● **REQUIRED ACTION**:
Copy the passage of the opinion piece on monarchy and Irish politics word for word, starting with "But I am qibbling" and going on through "majesty Queen Elizabeth.".

● **SELECTED EXTRACT**:
--- START ---
But like all true democrats, I’m a republican (try explaining that in the US), and find the idea of ‘constitutional monarchy‘ bizarre. Genuine monarchy at least has the excuse that it’s what happens when someone wins a fight. But for a self-proclaimed democracy to maintain the post of hereditary pretend-ruler… Well basically it’s just silly, a sort of national charade. This may look like a nice little old lady, but we’re all pretending she’s magic. I resent being required to play along.
So protestors march by, chanting that Ireland is in solidarity with Spain against the EU-IMF bailout. Wait – don’t you usually express solidarity with someone in their troubles, not your own? That’s a bit like shaking hands with a mourner at a funeral and telling them your car needs a new clutch.
But I am qibbling over a choice of words. It is good that people are at least protesting, whether it be against the Spanish government’s cuts, our own bailout conditions, or – to go for the common thread – the destructive role that the financial industry now plays in western economies. Perhaps it will even make the news. Second or third item after after the nation waving a tearful goodbye to her majesty Queen Elizabeth.
Wouldn’t want to spoil that image of us quietly taking the fiscal punishment we deserve.
And that completes the set. Now there are no honest politicians left at all.
Maybe I exaggerate a trifle, but Garret Fitzgerald did seem different. Even though he led a right-of-centre party, even though he could give the impression of being confused and ineffectual, even though he didn’t achieve much of what he set out to, he was the greatest leader that Ireland has had in my memory. There was never any doubt that Garret’s motivation was not personal power, status or wealth. He wasn’t there to be liked by his coterie or cheered by the the masses. He was there to do something about the mess the country was in.
--- END ---
● **DATA SHOWN**:
--- START ---
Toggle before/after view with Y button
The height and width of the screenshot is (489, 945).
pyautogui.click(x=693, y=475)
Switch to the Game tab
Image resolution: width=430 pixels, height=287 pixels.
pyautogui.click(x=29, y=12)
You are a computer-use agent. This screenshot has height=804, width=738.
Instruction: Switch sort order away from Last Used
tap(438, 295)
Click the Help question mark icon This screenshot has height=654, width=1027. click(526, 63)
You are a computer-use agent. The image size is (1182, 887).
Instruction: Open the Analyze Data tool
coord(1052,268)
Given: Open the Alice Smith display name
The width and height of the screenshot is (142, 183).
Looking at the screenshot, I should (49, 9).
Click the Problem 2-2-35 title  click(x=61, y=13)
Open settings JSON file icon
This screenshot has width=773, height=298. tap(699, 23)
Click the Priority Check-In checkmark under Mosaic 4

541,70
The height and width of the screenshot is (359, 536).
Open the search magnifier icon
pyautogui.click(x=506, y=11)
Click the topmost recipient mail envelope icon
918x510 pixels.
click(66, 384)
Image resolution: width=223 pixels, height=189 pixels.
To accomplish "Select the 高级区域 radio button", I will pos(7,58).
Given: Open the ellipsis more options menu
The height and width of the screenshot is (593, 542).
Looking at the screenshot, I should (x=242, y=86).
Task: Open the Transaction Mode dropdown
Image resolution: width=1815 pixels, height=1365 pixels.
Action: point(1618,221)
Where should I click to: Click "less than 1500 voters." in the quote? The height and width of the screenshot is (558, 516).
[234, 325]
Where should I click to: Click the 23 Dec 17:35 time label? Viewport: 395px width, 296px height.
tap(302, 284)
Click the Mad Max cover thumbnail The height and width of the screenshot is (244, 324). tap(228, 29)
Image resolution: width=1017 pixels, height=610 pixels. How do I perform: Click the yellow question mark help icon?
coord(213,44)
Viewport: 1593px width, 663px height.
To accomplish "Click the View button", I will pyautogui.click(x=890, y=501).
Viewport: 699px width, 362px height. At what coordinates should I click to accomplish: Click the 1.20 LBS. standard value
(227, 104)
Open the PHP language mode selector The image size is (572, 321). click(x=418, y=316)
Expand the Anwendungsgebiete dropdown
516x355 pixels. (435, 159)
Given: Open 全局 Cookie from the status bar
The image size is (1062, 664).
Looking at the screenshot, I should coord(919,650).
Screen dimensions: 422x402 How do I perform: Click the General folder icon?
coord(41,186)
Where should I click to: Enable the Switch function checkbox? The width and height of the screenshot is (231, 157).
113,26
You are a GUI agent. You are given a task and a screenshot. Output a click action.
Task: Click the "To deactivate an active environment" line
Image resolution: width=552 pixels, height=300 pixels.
--- END ---
● **OUTPUT**:
But I am qibbling over a choice of words. It is good that people are at least protesting, whether it be against the Spanish government’s cuts, our own bailout conditions, or – to go for the common thread – the destructive role that the financial industry now plays in western economies. Perhaps it will even make the news. Second or third item after after the nation waving a tearful goodbye to her majesty Queen Elizabeth.